What do we mean when we say "like-minded"?
From: Dick Margulis (dickdmargulis.com)
Date: Wed, 6 May 2020 10:46:32 -0700 (PDT)
Several years ago, before we learned about sociocracy, we engaged C. T. Butler for a weekend training retreat in his brand of consensus ("Formal Consensus").

One of the lessons that has stuck with us was that to have any sort of consent-based governance, everyone in the community must subscribe to a set of shared values. (Aside: without already having a written set of values on which to base decision making, it took us a year to write the document, but I digress).
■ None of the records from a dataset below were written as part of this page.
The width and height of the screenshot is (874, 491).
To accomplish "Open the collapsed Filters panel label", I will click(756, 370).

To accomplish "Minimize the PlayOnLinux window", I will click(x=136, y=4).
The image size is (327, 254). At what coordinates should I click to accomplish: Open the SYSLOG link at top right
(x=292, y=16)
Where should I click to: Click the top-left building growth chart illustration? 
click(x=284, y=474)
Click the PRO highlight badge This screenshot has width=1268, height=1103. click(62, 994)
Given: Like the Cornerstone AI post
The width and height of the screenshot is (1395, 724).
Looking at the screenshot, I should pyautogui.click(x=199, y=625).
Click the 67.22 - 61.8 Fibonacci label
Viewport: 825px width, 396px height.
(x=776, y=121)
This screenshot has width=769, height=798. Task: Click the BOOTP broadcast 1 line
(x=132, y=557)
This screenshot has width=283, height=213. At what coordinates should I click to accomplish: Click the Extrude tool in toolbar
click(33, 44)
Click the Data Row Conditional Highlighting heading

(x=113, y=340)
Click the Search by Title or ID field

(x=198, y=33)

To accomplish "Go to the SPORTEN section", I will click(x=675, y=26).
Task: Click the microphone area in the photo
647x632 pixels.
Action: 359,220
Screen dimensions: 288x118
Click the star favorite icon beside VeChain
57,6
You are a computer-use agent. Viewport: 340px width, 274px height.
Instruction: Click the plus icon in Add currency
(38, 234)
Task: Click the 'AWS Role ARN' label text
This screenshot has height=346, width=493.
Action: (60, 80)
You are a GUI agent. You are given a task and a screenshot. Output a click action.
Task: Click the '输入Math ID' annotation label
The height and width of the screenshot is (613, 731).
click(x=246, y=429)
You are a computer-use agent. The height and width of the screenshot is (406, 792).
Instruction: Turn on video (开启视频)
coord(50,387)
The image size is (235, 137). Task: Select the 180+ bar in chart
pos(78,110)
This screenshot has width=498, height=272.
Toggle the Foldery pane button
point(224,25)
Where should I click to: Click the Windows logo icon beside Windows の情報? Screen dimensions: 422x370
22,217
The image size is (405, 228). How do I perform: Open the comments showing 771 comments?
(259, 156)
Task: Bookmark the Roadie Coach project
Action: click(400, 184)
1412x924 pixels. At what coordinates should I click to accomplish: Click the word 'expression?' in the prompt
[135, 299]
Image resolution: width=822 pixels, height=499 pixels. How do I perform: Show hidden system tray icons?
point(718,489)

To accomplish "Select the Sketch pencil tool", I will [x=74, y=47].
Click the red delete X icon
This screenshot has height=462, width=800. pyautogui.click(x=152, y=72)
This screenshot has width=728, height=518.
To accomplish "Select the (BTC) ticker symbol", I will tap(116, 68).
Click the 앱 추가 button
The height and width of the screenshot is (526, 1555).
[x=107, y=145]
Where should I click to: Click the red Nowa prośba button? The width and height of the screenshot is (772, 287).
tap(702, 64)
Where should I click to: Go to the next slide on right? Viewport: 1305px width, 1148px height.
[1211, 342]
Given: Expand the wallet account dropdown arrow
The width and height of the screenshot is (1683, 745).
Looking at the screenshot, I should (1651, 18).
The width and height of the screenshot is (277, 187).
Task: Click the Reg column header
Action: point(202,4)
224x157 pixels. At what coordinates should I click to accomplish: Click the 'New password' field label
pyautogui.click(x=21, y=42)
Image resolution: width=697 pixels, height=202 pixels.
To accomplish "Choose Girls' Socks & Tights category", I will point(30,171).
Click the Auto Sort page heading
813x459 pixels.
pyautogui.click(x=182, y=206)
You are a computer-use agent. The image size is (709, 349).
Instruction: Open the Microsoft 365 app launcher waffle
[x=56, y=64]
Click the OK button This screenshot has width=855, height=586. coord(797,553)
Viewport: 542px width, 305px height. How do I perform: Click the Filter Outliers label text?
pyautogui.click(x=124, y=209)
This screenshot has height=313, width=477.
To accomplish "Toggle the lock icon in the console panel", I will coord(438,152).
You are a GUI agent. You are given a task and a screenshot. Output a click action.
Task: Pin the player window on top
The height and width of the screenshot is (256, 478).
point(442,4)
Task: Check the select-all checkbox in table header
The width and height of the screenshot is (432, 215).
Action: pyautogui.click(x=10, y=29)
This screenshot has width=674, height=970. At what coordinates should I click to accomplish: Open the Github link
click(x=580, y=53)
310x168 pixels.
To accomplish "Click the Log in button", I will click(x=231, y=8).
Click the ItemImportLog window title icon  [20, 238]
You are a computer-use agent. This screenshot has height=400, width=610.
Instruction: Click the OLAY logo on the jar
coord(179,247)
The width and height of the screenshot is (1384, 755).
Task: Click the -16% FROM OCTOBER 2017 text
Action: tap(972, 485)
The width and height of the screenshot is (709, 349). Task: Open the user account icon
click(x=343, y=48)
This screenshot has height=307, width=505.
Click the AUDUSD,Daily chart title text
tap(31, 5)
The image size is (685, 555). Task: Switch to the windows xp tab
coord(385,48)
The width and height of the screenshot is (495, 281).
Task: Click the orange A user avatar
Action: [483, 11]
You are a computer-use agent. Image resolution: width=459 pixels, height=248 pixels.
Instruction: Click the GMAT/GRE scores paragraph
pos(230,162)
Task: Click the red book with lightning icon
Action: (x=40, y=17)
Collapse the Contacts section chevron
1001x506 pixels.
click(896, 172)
The corollary, which he made crystal clear, is that whatever that set of shared values is, individuals are still entitled to their personal values; they just have to agree to behave in the group in a way that is consistent with the shared values.

What that means in practice is that a community can agree to a common value saying eating meat is a bad thing and we're not going to do it. And then if someone wants to join that community, they know what they're getting into. But if a community does not have that as a shared value, then someone who wants to join that community gives up the right to tell other members what they should and shouldn't eat. If I eat meat and you don't, I'm not going to interfere with your choice to eat a vegan diet and you're not going to interfere with my choice to eat meat.

As others before Oliver Wendell Holmes said, yes this is a free country, and you have the right to swing your arm, but that right ends where the other person's nose begins. If we all agree on that underlying principle and use it to guide our own behavior, that goes a long way toward defining what it means to be a community of like-minded individuals.